◆ Work required
May I have the lines from the one containing "zLon (1435, 601)" to the end of the entries, returned exactly and with nothing else?

Stored data:
**********

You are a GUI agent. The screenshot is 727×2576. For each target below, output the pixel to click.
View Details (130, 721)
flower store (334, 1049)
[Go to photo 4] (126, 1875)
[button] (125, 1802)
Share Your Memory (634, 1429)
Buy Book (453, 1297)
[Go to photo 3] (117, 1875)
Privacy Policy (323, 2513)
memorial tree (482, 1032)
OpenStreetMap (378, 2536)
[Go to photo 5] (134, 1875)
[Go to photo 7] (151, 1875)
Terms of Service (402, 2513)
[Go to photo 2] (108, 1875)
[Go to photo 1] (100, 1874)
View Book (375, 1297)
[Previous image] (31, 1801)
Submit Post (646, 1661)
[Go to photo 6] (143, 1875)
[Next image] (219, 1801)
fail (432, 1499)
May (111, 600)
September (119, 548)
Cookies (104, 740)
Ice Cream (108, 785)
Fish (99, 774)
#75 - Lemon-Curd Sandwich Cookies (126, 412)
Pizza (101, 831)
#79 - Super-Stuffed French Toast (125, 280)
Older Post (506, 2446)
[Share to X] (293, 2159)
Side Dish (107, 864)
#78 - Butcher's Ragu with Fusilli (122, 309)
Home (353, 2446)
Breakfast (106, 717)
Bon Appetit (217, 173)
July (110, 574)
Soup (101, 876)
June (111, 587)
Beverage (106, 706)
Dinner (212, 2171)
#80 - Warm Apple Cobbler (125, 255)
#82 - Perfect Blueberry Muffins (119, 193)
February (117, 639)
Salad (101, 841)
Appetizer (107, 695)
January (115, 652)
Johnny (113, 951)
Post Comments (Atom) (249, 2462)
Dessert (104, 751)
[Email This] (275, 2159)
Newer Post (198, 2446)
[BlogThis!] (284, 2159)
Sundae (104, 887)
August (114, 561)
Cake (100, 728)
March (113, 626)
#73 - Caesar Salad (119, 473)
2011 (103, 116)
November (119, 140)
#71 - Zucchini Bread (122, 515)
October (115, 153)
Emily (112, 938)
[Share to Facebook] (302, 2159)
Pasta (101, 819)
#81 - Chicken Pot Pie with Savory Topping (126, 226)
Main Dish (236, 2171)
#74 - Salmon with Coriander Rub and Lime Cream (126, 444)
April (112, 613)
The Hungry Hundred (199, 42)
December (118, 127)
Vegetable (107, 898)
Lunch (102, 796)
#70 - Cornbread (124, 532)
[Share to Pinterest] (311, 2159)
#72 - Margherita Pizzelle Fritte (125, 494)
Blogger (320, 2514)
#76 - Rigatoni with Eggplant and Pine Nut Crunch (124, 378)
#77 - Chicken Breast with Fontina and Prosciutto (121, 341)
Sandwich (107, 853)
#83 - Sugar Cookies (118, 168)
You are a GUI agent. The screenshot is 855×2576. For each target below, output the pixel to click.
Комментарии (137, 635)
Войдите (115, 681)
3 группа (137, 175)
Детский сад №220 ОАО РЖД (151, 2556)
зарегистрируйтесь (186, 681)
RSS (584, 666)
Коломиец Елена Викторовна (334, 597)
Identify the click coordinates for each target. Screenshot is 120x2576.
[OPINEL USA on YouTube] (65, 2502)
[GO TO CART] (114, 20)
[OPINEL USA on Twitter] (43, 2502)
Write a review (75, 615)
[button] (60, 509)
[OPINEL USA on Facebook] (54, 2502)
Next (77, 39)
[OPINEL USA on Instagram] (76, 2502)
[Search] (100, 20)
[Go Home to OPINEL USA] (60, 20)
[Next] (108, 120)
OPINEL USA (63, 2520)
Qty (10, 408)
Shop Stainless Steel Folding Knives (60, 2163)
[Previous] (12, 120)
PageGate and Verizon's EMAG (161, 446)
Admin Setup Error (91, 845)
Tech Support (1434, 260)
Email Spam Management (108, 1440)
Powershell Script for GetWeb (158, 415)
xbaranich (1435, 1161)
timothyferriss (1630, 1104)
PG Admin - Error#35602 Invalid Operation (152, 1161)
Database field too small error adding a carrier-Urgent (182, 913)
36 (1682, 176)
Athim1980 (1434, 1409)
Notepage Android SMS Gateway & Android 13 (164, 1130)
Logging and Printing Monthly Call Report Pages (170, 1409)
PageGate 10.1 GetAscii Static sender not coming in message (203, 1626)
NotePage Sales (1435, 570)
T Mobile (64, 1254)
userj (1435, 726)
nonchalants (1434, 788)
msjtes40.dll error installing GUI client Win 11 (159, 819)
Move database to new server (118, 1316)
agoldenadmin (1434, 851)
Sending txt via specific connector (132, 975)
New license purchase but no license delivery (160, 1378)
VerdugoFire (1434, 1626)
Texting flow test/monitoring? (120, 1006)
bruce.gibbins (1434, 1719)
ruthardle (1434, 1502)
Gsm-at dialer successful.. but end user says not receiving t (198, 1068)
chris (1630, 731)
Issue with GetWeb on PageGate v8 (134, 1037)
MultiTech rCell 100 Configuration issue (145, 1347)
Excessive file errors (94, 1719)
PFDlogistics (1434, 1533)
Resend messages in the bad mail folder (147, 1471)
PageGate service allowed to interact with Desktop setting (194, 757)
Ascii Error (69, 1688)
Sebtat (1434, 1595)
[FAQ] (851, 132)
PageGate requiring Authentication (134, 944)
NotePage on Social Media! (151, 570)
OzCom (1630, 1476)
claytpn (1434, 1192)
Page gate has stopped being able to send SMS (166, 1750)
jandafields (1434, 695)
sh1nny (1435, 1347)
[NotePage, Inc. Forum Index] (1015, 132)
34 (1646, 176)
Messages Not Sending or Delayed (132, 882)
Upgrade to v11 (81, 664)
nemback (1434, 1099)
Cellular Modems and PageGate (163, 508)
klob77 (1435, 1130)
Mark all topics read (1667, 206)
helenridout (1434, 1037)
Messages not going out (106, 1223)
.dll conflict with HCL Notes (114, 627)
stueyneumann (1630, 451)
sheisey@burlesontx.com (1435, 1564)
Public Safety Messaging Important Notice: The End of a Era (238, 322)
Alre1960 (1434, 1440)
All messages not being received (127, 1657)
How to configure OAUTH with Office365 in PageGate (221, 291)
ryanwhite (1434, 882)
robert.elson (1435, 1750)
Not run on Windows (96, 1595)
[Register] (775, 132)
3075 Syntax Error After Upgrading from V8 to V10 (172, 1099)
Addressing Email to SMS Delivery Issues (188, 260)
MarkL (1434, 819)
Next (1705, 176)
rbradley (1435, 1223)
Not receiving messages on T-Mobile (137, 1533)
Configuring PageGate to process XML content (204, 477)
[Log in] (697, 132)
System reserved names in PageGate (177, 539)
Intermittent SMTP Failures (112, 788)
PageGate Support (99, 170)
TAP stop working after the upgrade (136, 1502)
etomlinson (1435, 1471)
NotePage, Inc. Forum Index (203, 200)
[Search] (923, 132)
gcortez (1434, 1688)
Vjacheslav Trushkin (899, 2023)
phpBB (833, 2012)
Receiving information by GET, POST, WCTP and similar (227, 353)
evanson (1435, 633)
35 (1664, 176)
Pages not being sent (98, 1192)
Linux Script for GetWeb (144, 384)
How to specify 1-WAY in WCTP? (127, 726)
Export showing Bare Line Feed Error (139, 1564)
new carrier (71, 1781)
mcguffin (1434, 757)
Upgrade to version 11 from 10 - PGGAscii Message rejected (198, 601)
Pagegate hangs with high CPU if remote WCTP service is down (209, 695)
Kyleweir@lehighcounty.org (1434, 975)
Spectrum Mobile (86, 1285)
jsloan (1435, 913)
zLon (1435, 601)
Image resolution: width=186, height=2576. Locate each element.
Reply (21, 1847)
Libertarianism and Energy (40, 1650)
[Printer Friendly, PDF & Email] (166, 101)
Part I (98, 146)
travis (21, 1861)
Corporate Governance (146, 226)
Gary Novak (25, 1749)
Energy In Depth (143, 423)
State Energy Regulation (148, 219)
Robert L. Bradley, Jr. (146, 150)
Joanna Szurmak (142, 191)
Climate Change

**********

◆ Task result
zLon (1435, 601)
Image resolution: width=186, height=2576. Locate each element.
Reply (21, 1847)
Libertarianism and Energy (40, 1650)
[Printer Friendly, PDF & Email] (166, 101)
Part I (98, 146)
travis (21, 1861)
Corporate Governance (146, 226)
Gary Novak (25, 1749)
Energy In Depth (143, 423)
State Energy Regulation (148, 219)
Robert L. Bradley, Jr. (146, 150)
Joanna Szurmak (142, 191)
Climate Change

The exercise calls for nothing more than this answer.